▸ EXERCISE OBJECTIVE: All of the records need to be retyped exactly, with no line dropped.

RECORD EXCERPTS below:

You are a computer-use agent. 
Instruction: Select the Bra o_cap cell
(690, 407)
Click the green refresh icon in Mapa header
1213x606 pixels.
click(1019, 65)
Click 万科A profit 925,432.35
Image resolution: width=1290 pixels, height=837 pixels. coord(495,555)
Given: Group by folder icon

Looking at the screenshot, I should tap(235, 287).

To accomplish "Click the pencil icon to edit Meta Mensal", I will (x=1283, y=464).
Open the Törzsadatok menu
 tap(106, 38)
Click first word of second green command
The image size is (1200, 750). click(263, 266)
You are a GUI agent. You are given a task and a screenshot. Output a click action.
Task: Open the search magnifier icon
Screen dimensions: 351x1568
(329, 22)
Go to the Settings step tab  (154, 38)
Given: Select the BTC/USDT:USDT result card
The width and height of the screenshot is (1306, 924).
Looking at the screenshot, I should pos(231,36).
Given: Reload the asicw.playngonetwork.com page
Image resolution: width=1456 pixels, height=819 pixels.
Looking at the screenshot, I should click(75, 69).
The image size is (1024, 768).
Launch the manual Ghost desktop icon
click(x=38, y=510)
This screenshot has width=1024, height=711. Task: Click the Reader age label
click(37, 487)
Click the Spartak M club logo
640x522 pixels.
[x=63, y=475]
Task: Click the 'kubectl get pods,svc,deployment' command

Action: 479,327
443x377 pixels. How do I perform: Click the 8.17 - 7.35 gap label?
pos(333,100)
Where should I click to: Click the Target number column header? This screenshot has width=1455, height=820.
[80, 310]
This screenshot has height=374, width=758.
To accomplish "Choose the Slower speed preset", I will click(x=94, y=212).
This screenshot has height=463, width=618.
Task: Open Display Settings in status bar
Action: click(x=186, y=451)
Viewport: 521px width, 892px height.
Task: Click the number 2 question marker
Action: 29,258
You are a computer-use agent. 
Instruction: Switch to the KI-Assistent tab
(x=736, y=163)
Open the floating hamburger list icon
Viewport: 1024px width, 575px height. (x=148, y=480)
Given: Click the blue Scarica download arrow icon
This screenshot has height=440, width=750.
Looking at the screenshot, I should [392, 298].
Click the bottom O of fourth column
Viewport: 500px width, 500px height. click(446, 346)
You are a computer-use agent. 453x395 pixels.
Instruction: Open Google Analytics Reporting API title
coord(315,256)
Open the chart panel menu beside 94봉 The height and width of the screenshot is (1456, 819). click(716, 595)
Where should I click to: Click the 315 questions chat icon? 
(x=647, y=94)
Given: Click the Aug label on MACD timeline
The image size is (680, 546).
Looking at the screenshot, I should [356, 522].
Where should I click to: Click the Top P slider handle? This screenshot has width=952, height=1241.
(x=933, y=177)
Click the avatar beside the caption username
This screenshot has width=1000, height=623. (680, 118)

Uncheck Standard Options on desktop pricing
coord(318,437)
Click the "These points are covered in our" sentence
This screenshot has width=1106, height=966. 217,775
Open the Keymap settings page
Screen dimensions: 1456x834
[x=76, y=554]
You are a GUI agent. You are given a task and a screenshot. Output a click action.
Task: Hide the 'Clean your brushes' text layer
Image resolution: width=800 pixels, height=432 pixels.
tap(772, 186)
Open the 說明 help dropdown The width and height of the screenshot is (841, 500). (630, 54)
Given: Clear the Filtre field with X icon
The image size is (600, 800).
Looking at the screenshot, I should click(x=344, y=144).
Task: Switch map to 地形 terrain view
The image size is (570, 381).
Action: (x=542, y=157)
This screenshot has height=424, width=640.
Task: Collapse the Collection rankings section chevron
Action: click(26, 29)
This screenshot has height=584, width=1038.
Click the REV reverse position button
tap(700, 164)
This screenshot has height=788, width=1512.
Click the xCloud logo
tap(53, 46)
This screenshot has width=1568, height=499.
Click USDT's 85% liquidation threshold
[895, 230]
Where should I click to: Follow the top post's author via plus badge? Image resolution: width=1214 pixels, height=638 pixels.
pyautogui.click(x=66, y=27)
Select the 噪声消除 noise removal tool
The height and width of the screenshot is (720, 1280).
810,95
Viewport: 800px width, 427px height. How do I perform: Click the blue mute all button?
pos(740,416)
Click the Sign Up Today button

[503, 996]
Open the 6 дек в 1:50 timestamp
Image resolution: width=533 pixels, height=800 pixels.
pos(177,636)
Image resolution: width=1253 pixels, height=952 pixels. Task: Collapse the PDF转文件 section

End of RECORD EXCERPTS.

▸ ANSWER SECTION:
You are a computer-use agent. 
Instruction: Select the Bra o_cap cell
(690, 407)
Click the green refresh icon in Mapa header
1213x606 pixels.
click(1019, 65)
Click 万科A profit 925,432.35
Image resolution: width=1290 pixels, height=837 pixels. coord(495,555)
Given: Group by folder icon

Looking at the screenshot, I should tap(235, 287).

To accomplish "Click the pencil icon to edit Meta Mensal", I will (x=1283, y=464).
Open the Törzsadatok menu
 tap(106, 38)
Click first word of second green command
The image size is (1200, 750). click(263, 266)
You are a GUI agent. You are given a task and a screenshot. Output a click action.
Task: Open the search magnifier icon
Screen dimensions: 351x1568
(329, 22)
Go to the Settings step tab  (154, 38)
Given: Select the BTC/USDT:USDT result card
The width and height of the screenshot is (1306, 924).
Looking at the screenshot, I should pos(231,36).
Given: Reload the asicw.playngonetwork.com page
Image resolution: width=1456 pixels, height=819 pixels.
Looking at the screenshot, I should click(75, 69).
The image size is (1024, 768).
Launch the manual Ghost desktop icon
click(x=38, y=510)
This screenshot has width=1024, height=711. Task: Click the Reader age label
click(37, 487)
Click the Spartak M club logo
640x522 pixels.
[x=63, y=475]
Task: Click the 'kubectl get pods,svc,deployment' command

Action: 479,327
443x377 pixels. How do I perform: Click the 8.17 - 7.35 gap label?
pos(333,100)
Where should I click to: Click the Target number column header? This screenshot has width=1455, height=820.
[80, 310]
This screenshot has height=374, width=758.
To accomplish "Choose the Slower speed preset", I will click(x=94, y=212).
This screenshot has height=463, width=618.
Task: Open Display Settings in status bar
Action: click(x=186, y=451)
Viewport: 521px width, 892px height.
Task: Click the number 2 question marker
Action: 29,258
You are a computer-use agent. 
Instruction: Switch to the KI-Assistent tab
(x=736, y=163)
Open the floating hamburger list icon
Viewport: 1024px width, 575px height. (x=148, y=480)
Given: Click the blue Scarica download arrow icon
This screenshot has height=440, width=750.
Looking at the screenshot, I should [392, 298].
Click the bottom O of fourth column
Viewport: 500px width, 500px height. click(446, 346)
You are a computer-use agent. 453x395 pixels.
Instruction: Open Google Analytics Reporting API title
coord(315,256)
Open the chart panel menu beside 94봉 The height and width of the screenshot is (1456, 819). click(716, 595)
Where should I click to: Click the 315 questions chat icon? 
(x=647, y=94)
Given: Click the Aug label on MACD timeline
The image size is (680, 546).
Looking at the screenshot, I should [356, 522].
Where should I click to: Click the Top P slider handle? This screenshot has width=952, height=1241.
(x=933, y=177)
Click the avatar beside the caption username
This screenshot has width=1000, height=623. (680, 118)

Uncheck Standard Options on desktop pricing
coord(318,437)
Click the "These points are covered in our" sentence
This screenshot has width=1106, height=966. 217,775
Open the Keymap settings page
Screen dimensions: 1456x834
[x=76, y=554]
You are a GUI agent. You are given a task and a screenshot. Output a click action.
Task: Hide the 'Clean your brushes' text layer
Image resolution: width=800 pixels, height=432 pixels.
tap(772, 186)
Open the 說明 help dropdown The width and height of the screenshot is (841, 500). (630, 54)
Given: Clear the Filtre field with X icon
The image size is (600, 800).
Looking at the screenshot, I should click(x=344, y=144).
Task: Switch map to 地形 terrain view
The image size is (570, 381).
Action: (x=542, y=157)
This screenshot has height=424, width=640.
Task: Collapse the Collection rankings section chevron
Action: click(26, 29)
This screenshot has height=584, width=1038.
Click the REV reverse position button
tap(700, 164)
This screenshot has height=788, width=1512.
Click the xCloud logo
tap(53, 46)
This screenshot has width=1568, height=499.
Click USDT's 85% liquidation threshold
[895, 230]
Where should I click to: Follow the top post's author via plus badge? Image resolution: width=1214 pixels, height=638 pixels.
pyautogui.click(x=66, y=27)
Select the 噪声消除 noise removal tool
The height and width of the screenshot is (720, 1280).
810,95
Viewport: 800px width, 427px height. How do I perform: Click the blue mute all button?
pos(740,416)
Click the Sign Up Today button

[503, 996]
Open the 6 дек в 1:50 timestamp
Image resolution: width=533 pixels, height=800 pixels.
pos(177,636)
Image resolution: width=1253 pixels, height=952 pixels. Task: Collapse the PDF转文件 section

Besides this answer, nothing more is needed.